Dedicar una canción es una buena forma de felicitar el Día del Padre
Cinco canciones para dedicarle a tu padre este Día del Padre
De María Callas a Eric Clapton, pasando por Alberto Cortez, Cat Stevens o Beyoncé, sea cual sea el estilo musical favorito del hombre que te dio la vida, aquí tienes la canción perfecta para él.
Ni calcetines, ni corbatas, ni cajas de herramientas, ni botellas de vino... En ocasiones, el regalo del Día del Padre se vuelve cuesta arriba porque todos los presentes clásicos ya se han gastado en ocasiones anteriores o en las pasadas navidades.
Y a partir de cierta edad –en concreto, la tuya, si es que estás leyendo este artículo–, los collares de macarrones y los dibujos artísticos no entran dentro de las opciones razonables para celebrar san José este 19 de marzo.
Para que este Día del Padre logres sorprender al tuyo con una felicitación diferente y llena de emoción, te proponemos estas cinco canciones, cuyas letras muestran la especial sintonía que une a cada padre con su prole.

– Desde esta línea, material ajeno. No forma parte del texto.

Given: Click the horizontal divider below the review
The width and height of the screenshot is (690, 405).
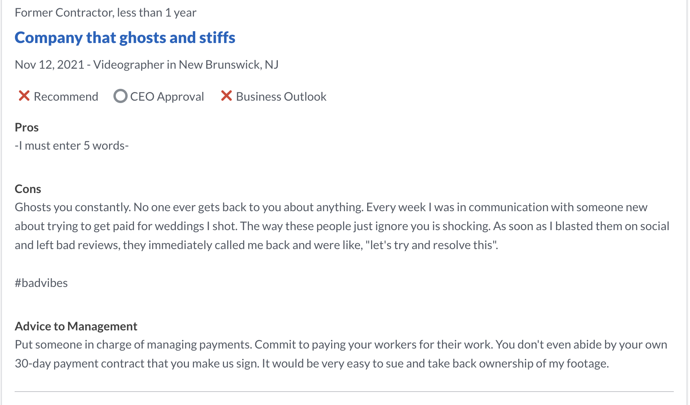Looking at the screenshot, I should click(x=344, y=392).
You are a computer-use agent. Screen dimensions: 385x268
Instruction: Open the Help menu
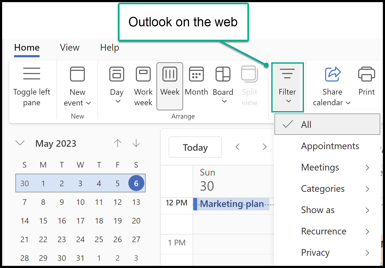click(x=109, y=47)
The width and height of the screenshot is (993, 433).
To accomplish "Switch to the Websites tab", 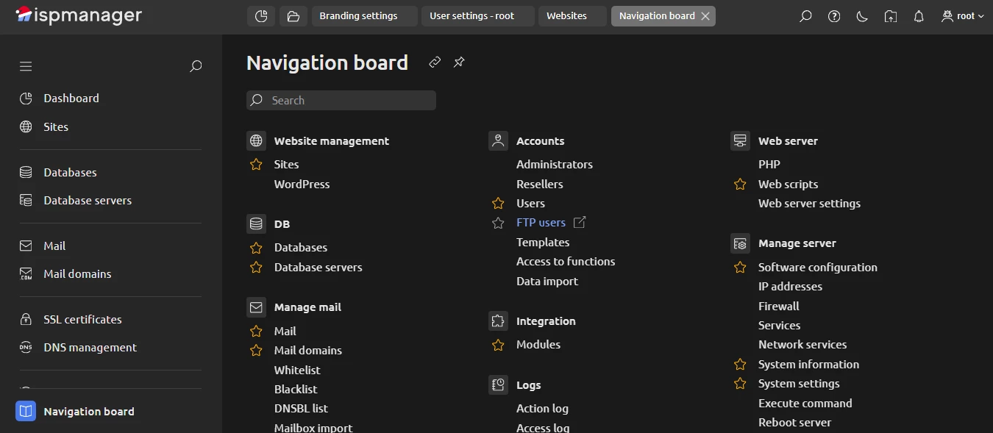I will pyautogui.click(x=572, y=15).
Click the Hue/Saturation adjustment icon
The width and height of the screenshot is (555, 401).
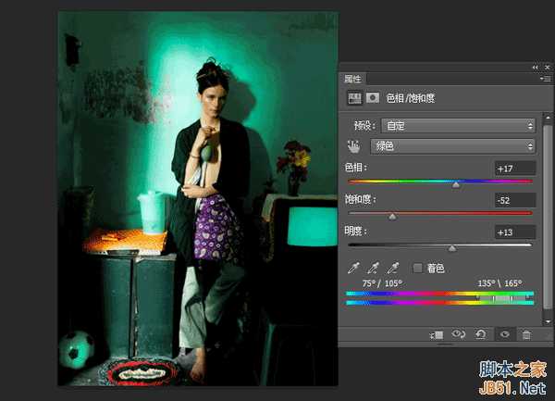coord(353,97)
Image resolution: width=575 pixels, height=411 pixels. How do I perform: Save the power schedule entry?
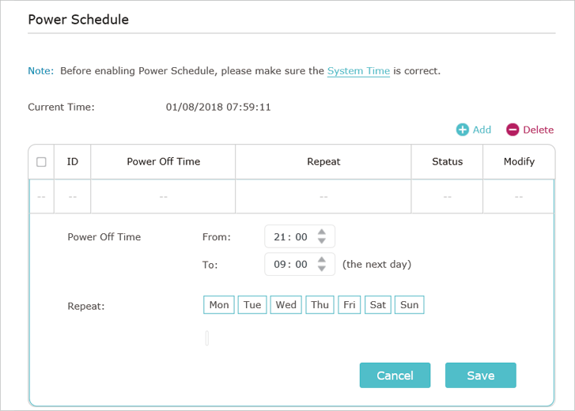tap(481, 375)
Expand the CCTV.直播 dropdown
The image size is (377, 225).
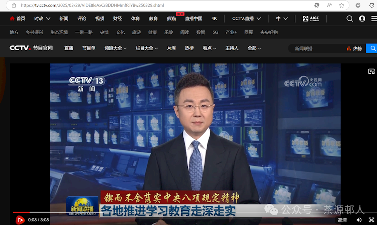247,18
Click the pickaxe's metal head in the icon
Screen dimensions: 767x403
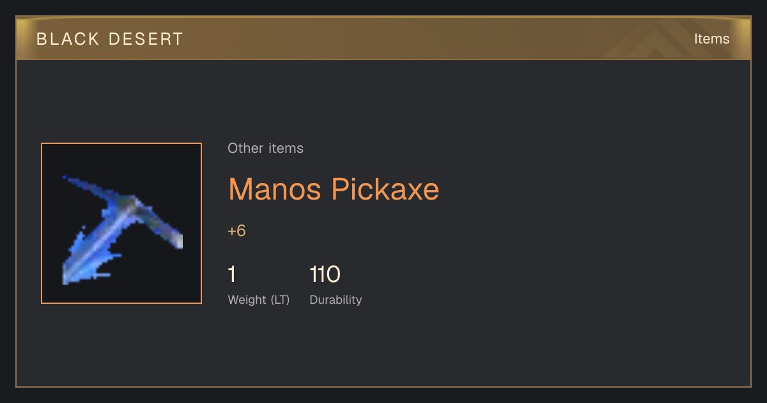tap(137, 208)
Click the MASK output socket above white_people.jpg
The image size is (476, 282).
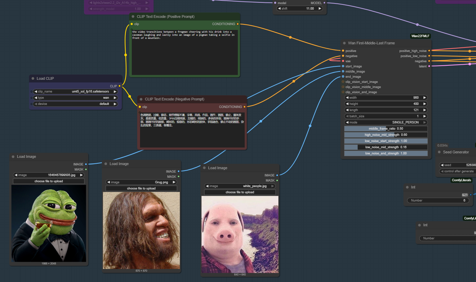pos(277,181)
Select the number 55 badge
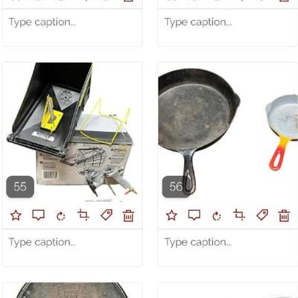Screen dimensions: 298x298 20,186
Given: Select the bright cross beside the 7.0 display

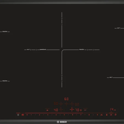Looking at the screenshot, I should [x=72, y=109].
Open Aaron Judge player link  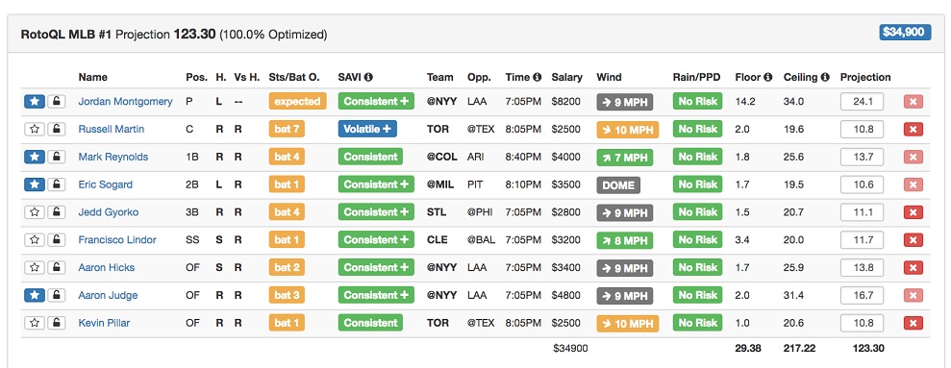pyautogui.click(x=108, y=295)
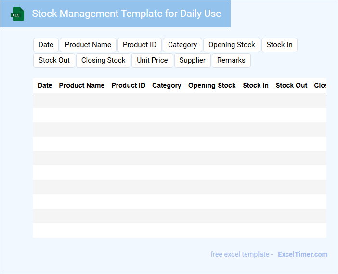This screenshot has width=338, height=274.
Task: Click the Opening Stock column header
Action: point(212,85)
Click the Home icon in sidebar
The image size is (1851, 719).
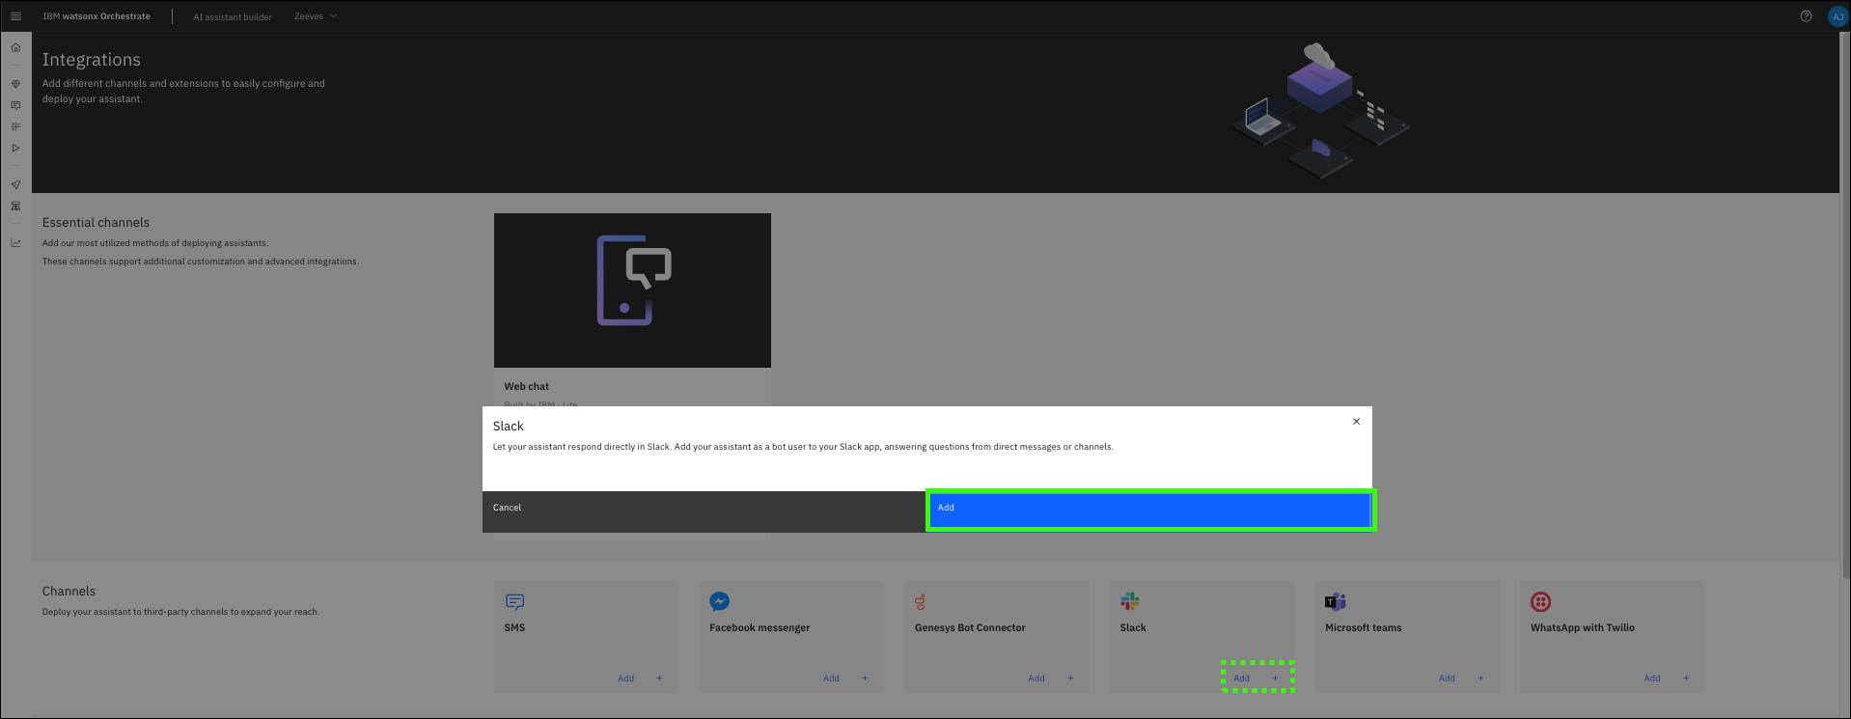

Del lirismo inmortal de María Callas al pop de Beyoncé, pasando por el inconfundible tono blues de Eric Clapton, los versos del cantautor Alberto Cortez y el folk-rock de Cat Stevens, cada una de estas composiciones son el apoyo perfecto a una llamada de teléfono o –para los más audaces– incluso una dedicatoria en la radio.
«O mio babbino caro» (María Callas)
En esta aria de Gianni Schicchi, de Puccini, una hija se dirige a su padre con la urgencia de quien sabe que, sin él, ni siquiera el hombre del que está enamorada puede asentarse en su mundo. No es un discurso: es una súplica nacida del vínculo más antiguo, ese en el que pedir ayuda no humilla, sino que es sinónimo de confianza.
La frase que lo resume está en el propio título: «Oh, mi querido papá», que suena penetrante en voz de la inmarcesible María Callas. Dedicársela este próximo jueves es reconocer que un padre es, muchas veces, el primer lugar al que se vuelve cuando la vida se complica.
«Father and Son» (Cat Stevens)
Aquí no hay un solo narrador, sino dos voces: la de un padre que pide paciencia y un hijo que se ahoga si no sale a vivir. Es la conversación generacional que tantas familias han tenido cuando llega el momento de soltar la cuerda... y también al reconocer la importancia de volver al seno paterno.
Dedicársela a tu padre puede ser una forma de decir: «Gracias por intentar entenderme, incluso cuando no te lo puse fácil. Y por hacer lo más difícil de esa paradoja que entraña la paternidad: criar para soltar, amar para desprenderse, proteger para enseñar a volar».
«My Father’s Eyes» (Eric Clapton)
Con su tono inconfundible, Clapton canta desde el deseo, casi necesidad, de encontrar en una mirada –la del padre– la identidad, la paz, la pertenencia. Es una canción que no grita: mira hacia dentro, como quien reconstruye su historia.
Tiene también un eco de trascendencia, porque ese padre bien puede también escribirse con Pe mayúscula, en búsqueda de Dios. Pero dedicada en el Día del Padre, tiene ecos de gratitud, y también de reconciliación con lo que no fue perfecto, pero dejó una huella imborrable.
«Daddy» (Beyoncé)
Tal vez la letra más emotiva de todas, y sin duda todo aquello que un padre espera poder escuchar de labios de su hija el día de mañana. Beyoncé retrata a un padre como el brazo que sostiene, cuida, enseña, protege y, sobre todo, establece la medida del amor que acompaña de por vida.
Merece la pena leer con detenimiento la transcripción de la canción para reconocer el papel silencioso de tantos padres amantes y sacrificados, que soportan tormentas a sus espaldas para que sus hijos crezcan sabiéndose amados.
«El abuelo» (Alberto Cortez)
Que un padre ya no esté junto a nosotros no significa que no perdure su memoria y la herencia de su amor sacrificado, que colma el pecho de gratitud y, en ocasiones, también los ojos de lágrimas. Este es el caso del abuelo, a quien Alberto Cortez canta como inicio de un linaje que perdura, y que hunde sus raíces en la emigración, la carestía y la esperanza.
En una época de adanismo y tecnoidolatría, reconocer todo cuanto hizo «el abuelo, un día...» es no sólo evocar, sino sobre todo reconocer y honrar las vidas donadas de quienes nos precedieron y que, amándonos aun sin conocernos, sembraron de entrega el hogar que hoy habitamos.